Publication: Nat. Pflanzenfam. 1(4): 191. 1899.
selected vouchers: WTU
Notes: Abrams gives authorship (D.C. Eaton) Underw., a 1900 publ., Diels published the combination in 1899.
FNA2: "Polystichum californicum is an allopolyploid, the evolutionary roots of which include P . dudleyi as the 2-pinnate ancestor. Morphologic and ecological data indicate P . imbricans is ancestor to the northern forms and P . munitum is ancestor to southern forms, suggesting P . californicum is an amalgam of interfertile tetraploids with polyphyletic origins (D. H. Wagner 1979). Cytological analysis corroborates this (A. D. Callan 1972; W. H. Wagner Jr. 1973), but chloroplast DNA studies have detected only the involvement of P . imbricans in the ancestry of P . californicum (P. S. Soltis et al. 1991).

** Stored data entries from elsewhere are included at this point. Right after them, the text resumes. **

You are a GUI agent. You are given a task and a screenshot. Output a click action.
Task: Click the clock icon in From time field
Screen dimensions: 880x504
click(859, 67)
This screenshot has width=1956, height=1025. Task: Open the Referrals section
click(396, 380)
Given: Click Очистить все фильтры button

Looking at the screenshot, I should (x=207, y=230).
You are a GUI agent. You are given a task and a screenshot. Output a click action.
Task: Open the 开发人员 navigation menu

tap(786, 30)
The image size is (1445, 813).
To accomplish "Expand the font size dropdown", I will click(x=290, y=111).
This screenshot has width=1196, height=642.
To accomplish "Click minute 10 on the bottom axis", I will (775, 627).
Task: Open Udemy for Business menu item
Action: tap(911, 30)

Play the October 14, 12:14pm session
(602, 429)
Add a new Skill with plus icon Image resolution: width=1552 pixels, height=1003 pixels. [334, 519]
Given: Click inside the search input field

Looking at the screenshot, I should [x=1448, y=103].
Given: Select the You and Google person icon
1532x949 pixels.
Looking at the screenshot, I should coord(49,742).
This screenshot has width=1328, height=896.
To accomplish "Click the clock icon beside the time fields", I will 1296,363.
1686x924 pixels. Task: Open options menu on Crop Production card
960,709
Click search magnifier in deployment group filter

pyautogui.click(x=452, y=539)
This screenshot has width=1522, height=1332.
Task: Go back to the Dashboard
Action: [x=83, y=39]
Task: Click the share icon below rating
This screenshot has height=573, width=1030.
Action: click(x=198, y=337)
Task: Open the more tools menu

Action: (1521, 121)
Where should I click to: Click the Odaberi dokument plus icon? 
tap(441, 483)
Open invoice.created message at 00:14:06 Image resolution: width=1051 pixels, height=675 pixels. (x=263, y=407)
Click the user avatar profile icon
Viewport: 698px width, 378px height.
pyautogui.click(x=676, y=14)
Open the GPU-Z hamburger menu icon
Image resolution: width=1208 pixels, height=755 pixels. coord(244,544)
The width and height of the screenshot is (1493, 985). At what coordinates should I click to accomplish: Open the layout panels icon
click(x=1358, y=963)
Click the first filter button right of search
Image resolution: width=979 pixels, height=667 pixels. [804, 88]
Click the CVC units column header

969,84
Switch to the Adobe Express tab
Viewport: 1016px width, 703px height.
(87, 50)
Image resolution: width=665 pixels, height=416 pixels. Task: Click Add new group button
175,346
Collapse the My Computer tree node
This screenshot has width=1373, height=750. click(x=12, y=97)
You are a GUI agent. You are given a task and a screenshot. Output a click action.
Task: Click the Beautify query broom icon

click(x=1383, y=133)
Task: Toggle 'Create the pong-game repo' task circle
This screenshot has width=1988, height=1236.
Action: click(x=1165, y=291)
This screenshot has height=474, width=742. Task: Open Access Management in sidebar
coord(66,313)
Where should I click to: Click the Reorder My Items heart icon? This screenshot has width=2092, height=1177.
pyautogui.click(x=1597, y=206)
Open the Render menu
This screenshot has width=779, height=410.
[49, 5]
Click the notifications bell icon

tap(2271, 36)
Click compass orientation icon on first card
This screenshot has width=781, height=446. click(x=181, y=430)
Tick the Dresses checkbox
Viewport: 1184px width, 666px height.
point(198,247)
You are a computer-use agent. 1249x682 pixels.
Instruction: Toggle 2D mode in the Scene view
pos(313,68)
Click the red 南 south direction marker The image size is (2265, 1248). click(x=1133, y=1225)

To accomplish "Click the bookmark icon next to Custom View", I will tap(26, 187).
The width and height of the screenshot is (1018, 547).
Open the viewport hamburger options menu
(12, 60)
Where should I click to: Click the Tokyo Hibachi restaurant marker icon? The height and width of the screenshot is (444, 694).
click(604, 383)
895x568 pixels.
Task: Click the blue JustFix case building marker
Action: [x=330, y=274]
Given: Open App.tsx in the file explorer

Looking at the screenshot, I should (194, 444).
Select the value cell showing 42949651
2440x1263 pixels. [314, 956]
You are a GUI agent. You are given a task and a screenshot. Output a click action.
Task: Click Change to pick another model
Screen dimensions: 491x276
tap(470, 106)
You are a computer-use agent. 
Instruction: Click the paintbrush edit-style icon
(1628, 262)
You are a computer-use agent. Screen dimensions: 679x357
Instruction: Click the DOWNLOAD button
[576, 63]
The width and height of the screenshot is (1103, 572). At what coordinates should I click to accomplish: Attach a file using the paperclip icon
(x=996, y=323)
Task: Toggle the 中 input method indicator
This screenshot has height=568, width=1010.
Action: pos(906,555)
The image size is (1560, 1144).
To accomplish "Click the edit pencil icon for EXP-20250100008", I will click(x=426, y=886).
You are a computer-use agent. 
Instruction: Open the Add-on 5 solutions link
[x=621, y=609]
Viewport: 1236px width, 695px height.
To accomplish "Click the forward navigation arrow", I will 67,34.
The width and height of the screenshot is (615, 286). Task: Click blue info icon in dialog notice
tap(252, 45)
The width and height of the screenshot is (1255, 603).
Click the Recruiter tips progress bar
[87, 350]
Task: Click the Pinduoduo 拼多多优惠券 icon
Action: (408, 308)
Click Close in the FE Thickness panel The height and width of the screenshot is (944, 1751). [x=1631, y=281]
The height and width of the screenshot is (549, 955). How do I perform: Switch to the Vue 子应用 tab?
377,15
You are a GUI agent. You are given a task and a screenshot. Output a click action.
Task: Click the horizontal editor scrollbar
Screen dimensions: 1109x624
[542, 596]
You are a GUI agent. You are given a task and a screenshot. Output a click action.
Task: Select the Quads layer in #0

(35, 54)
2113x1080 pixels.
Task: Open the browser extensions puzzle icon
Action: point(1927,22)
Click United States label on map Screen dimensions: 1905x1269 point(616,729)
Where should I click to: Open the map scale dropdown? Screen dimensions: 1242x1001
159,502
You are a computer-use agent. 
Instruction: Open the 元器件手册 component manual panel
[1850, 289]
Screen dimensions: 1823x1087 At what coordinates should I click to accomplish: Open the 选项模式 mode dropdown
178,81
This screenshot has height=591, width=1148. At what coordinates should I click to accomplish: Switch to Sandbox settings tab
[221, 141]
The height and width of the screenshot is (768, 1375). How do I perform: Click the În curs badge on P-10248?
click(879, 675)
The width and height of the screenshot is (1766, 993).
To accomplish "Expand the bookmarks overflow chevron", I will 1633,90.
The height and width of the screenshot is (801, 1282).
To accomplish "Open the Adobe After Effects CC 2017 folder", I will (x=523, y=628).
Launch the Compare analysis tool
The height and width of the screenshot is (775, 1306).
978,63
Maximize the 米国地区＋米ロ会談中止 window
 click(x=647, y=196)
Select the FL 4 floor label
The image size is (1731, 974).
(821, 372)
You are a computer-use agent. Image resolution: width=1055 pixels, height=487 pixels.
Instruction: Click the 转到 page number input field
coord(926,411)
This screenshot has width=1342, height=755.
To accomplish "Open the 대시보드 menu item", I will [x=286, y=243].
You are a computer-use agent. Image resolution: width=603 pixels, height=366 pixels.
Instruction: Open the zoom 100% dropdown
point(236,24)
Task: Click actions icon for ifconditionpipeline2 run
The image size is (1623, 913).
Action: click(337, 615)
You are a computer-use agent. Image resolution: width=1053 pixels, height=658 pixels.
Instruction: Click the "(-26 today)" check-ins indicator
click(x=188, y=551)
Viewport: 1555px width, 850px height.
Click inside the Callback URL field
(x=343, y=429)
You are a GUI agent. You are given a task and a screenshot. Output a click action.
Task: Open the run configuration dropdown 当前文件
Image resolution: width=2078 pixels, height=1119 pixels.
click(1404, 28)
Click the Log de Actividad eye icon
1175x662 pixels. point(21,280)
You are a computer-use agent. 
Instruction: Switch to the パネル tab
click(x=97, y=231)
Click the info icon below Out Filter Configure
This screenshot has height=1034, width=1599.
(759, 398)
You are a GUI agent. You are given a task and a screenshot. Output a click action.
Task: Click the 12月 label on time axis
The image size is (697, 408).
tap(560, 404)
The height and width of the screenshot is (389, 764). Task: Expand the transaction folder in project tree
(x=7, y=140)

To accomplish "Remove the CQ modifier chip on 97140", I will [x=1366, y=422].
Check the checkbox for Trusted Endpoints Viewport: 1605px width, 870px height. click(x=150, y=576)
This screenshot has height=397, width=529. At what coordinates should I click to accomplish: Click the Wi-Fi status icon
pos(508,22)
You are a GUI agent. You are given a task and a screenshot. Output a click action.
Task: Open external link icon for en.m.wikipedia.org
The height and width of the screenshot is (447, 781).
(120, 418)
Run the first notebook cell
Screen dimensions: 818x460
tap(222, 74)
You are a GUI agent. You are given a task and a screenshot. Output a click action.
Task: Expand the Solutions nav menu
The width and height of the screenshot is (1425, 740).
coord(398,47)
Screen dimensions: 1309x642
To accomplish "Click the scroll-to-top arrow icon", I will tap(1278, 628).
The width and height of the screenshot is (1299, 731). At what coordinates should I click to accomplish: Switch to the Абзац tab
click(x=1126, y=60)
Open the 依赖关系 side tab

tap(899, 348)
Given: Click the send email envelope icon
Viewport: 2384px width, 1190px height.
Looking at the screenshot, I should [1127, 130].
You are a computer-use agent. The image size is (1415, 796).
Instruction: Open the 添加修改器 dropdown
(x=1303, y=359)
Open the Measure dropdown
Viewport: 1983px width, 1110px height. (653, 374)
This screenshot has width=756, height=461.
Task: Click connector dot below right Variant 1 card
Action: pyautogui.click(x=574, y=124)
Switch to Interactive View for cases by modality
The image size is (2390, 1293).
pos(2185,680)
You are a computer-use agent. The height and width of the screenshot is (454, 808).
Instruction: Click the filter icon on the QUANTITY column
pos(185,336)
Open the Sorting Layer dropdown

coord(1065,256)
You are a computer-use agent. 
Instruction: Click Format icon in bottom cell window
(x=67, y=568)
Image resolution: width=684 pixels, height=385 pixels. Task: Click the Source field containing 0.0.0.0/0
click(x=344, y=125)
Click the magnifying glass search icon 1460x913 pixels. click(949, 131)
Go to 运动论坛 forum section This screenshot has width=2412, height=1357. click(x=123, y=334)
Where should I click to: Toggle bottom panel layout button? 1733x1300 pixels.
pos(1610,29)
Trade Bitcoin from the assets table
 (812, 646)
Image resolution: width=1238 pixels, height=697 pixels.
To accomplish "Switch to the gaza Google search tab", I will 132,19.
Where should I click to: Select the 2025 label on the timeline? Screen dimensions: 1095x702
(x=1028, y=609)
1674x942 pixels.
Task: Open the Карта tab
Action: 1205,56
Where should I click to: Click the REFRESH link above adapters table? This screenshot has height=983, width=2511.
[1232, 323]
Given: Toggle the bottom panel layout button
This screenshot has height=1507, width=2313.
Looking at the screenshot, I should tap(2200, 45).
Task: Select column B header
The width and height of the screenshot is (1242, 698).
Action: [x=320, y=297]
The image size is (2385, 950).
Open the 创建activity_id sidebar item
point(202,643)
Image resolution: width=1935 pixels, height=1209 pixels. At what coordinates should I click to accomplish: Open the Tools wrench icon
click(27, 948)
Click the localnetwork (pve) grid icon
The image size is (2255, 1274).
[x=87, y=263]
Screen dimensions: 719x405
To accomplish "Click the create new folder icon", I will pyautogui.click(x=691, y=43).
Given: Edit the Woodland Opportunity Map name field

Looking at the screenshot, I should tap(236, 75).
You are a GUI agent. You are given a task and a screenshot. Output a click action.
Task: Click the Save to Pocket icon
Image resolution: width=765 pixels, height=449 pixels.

The more xeric, rock-inhabiting members of the complex (showing the parental influence of P . imbricans ) occupy the northern half of the range whereas plants of more mesic habitats are found to the south. Hybrids with both P . dudleyi and P . munitum are found frequently, because these three species are often sympatric (W. H. Wagner 1973). The hybrid with P . dudleyi (a triploid) will key to that species. The hybrid with P . munitum resembles a less-incised form of P . californicum with aborted sporangia. Polystichum californicum × imbricans has been found only once, in Oregon (A. D. Callan 1972). Another hybrid that will key here, based on its overall appearance, is P . munitum × scopulinum . It lacks filiform microscales and also has malformed sporangia. Such a specimen was the basis of the report of Polystichum californicum in eastern Washington (C. L. Hitchcock et al. 1955--1969, vol. 1). The sterile diploid hybrid between P . dudleyi and P . munitum is indistinguishable from P . californicum except for aborted sporangia and chromosome number (W. H. Wagner Jr. 1973)."